Steve Mnuchin’s Yale classmates pressuring him to resign over Trump’s Charlottesville comments

More than 300 of Treasury Secretary Steve Mnuchin’s former Yale classmates are urging him to resign over President Trump’s comments on the violence in Charlottesville, Va.

Members of the Yale class of 1985 wrote an open letter calling on Mnuchin to resign from the Treasury “immediately.”

“We do so today because President Trump has declared himself a sympathizer with groups whose values are antithetical to those values we consider fundamental to our sacred honor as Americans, as men and women of Yale, and as decent human beings,” the letter reads. “President Trump made those declarations loudly, clearly, and unequivocally, and he said them as you stood next to him.”
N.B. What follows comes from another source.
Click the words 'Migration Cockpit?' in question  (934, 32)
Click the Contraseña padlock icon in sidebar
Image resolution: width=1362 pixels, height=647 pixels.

The letter notes that numerous graduates of Yale have served as presidents, Cabinet members and in other public roles of varying political viewpoints, but rarely have they requested a classmate to step down.

Mnuchin’s classmates wrote it doesn’t matter whether someone is a Republican, Democrat or has other political beliefs, “but we cannot be Nazis and white supremacists.”

“We can disagree on the means of promoting the general welfare of the country, on the size and role of government, on the nature of freedom and security, but we cannot take the side of what we know to be evil,” the letter continues.

The letter ends with another call for Mnuchin to step down.

“We call upon you, as our friend, our classmate, and as a fellow American, to resign in protest of President Trump’s support of Nazism and white supremacy. We know you are better than this, and we are counting on you to do the right thing.”

Mnuchin, who is Jewish, was standing by Trump in Trump Tower during a press conference earlier this week when the president blamed white supremacists and counter-protesters for the violence in Charlottesville.